Despite the fact that many of these substances have been barely, if ever, tested in a scientific way, some connoisseurs are eagerly ingesting them in all sorts of different combinations and quantities, the idea being, as one enthusiast put it to the article’s author, John M. Glionna, that “The brain is resilient. It will go back to normal if you don’t go too hardcore” (sounds reasonable).

Glionna offers a nice glimpse of one nootropic aficionado’s routine:

[Tomás] Gutiérrez, slender and dark-eyed, swears by a daily “stack” mixed into his morning coffee.

He throws in some MCT oil, a form of fatty acid that occurs naturally in such foods as coconut oil. He adds BCAAs, or branched-chain amino acids, which are popular among weightlifters. Then there’s L-theanine, an amino acid found in green tea.

[…]

On the kitchen counter of the two-bedroom house he shares with his girlfriend, Gutierrez keeps 100-gram containers of compounds he buys online, along with two scales, one to measure in grams and the other in milligrams.Sometimes, his girlfriend prods him to clean up his experiment site. She thinks it looks too much like a chemistry set. And Gutiérrez admits his kitchen resembles a scene from “Breaking Bad.” “It definitely looks questionable,” he said. “There are liquids and powders and scales.”

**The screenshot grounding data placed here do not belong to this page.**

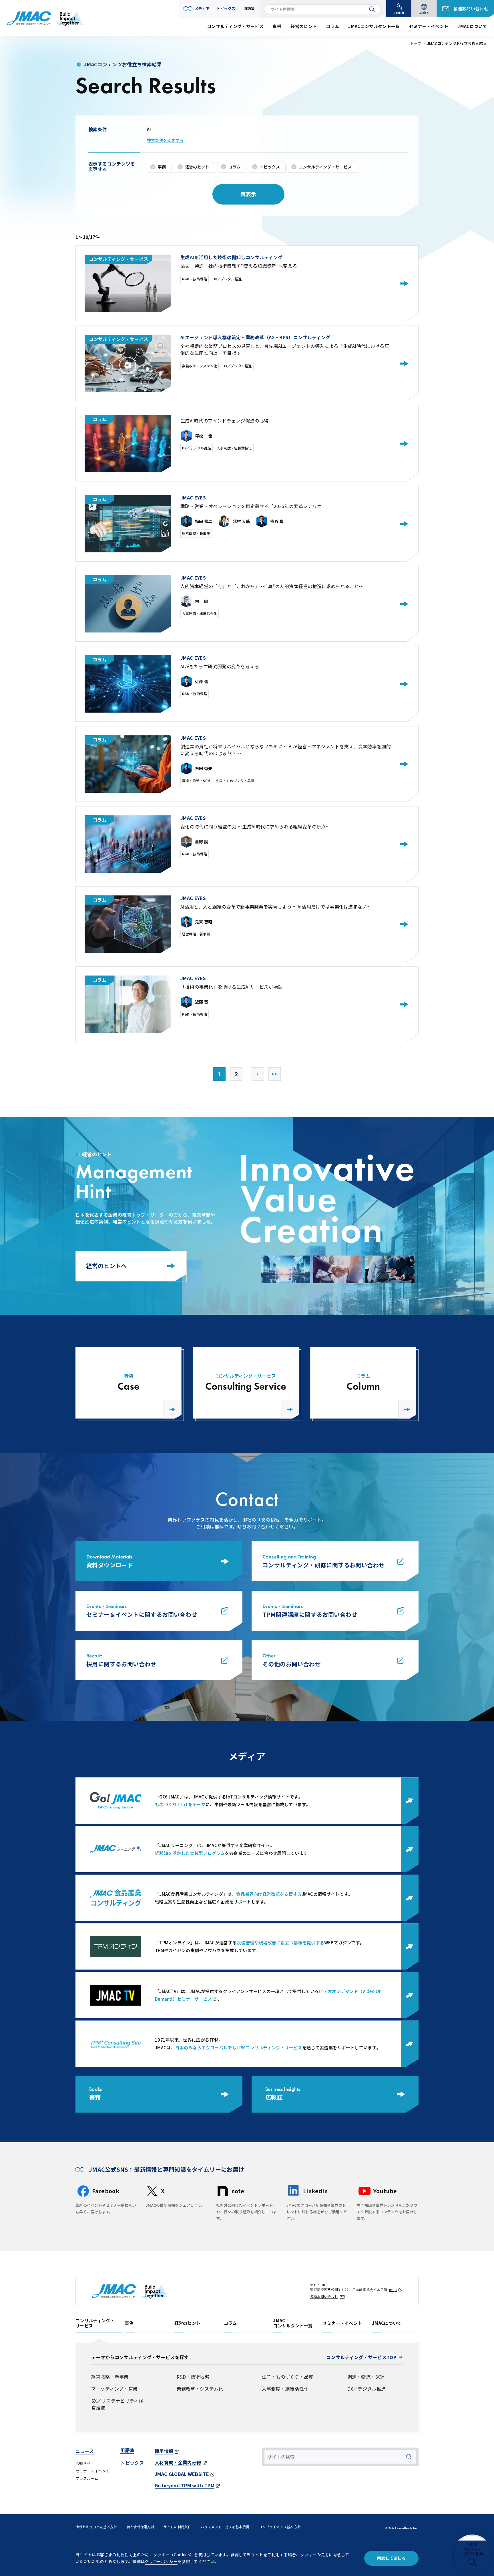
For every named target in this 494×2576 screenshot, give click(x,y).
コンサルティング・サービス (325, 167)
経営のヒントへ (106, 1266)
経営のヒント (197, 167)
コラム (234, 167)
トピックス (270, 167)
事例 (162, 167)
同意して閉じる (391, 2558)
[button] (197, 8)
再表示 (248, 194)
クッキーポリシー (161, 2561)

There are so many different varieties of these underregulated substances popping up on shelves that one can’t really make any broad-based claims about what they do or don’t do, though there is preliminary evidence some of them are harmful. But even setting that aside, one problem is that, according to this article, many of the folks experimenting with their own brains seem confident they can tell which combinations are working and which aren’t.

Measuring changes in mood or cognitive performance or anything else brain-related is really, really tough. That’s why you need large, carefully controlled studies to do so. So among the other risks of experimenting with untested substances, many of these folks could simply be fooling themselves. If you take something and suddenly feel sharper and better able to focus, maybe it’s what you took, but it could also be connected to any one of a thousand other, less salient factors — something else you ate, or the time of day, or normal bio-rhythmic stuff. There’s a chance the nootropic movement involves not only ingesting potentially dangerous substances, but also a dose of self-deception.